* START Document extract *

Other uses of large pipes of the type in question here are, for example, the
transport of oil sands or other fluids which comprise particulate, hard
constituents
and accordingly cause high-material-removing stress on the conduit pipes.
Pipes intended for the abovementioned purposes are conventionally produced in
the thickness range up to 25 mm from hot strip grades having strengths of up
to
about 350 N/mm2 by helical seam pipe welding by means of underpowder welding
methods (UP welding). In the thickness range above 25 mm, production is
carried
out from heavy plates which in the individual process are shaped by means of
U/O forming into pipes and welded with a longitudinal seam.

* END Document extract *
* START Information supplied *

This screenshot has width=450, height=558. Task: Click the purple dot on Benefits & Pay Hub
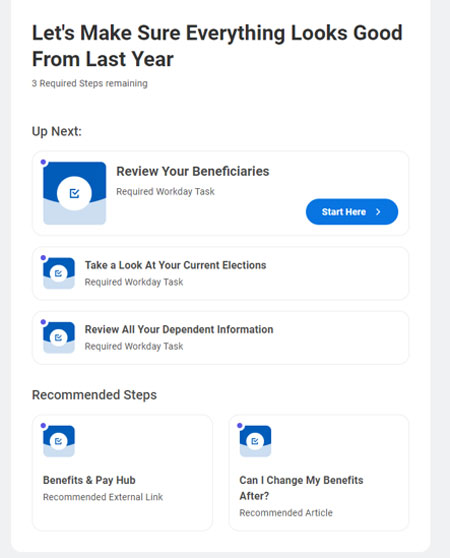[43, 426]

* END Information supplied *

Short exercise: Carry on the passage about producing large conduit pipes from where it stops.

Result of this task:
One approach for improving the life of steel pipes which in use are subject to
abrasive stress was to use known, highly wear-resistant steels. Such steels
acquire their wear resistance from a specific alloy composition and a heat
= treatment matched thereto. An example of such a steel is the steel alloy
known
under the name "XAR 450", which contains (in % by weight) less than 0.22% of
C,
less than 1.5% of Mn, less than 0.8% of Si, less than 1.3% of Cr and less than
0.5% of Mo in addition to iron and unavoidable impurities. At a maximum sheet
thickness of 100 mm, this steel has, in the quenched state, a hardness HB of
410-480 (see brochure "Steel XAR", October 2016 edition, catalog No. 0606,
broschueren.steel@thyssenkrupp.com).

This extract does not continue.